Collected data
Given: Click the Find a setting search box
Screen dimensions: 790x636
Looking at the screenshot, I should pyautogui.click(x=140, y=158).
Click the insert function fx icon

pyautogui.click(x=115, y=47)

Work request: Print all of the entries exactly, leaving nothing out.

Result below:
Given: Click the Find a setting search box
Screen dimensions: 790x636
Looking at the screenshot, I should pyautogui.click(x=140, y=158).
Click the insert function fx icon

pyautogui.click(x=115, y=47)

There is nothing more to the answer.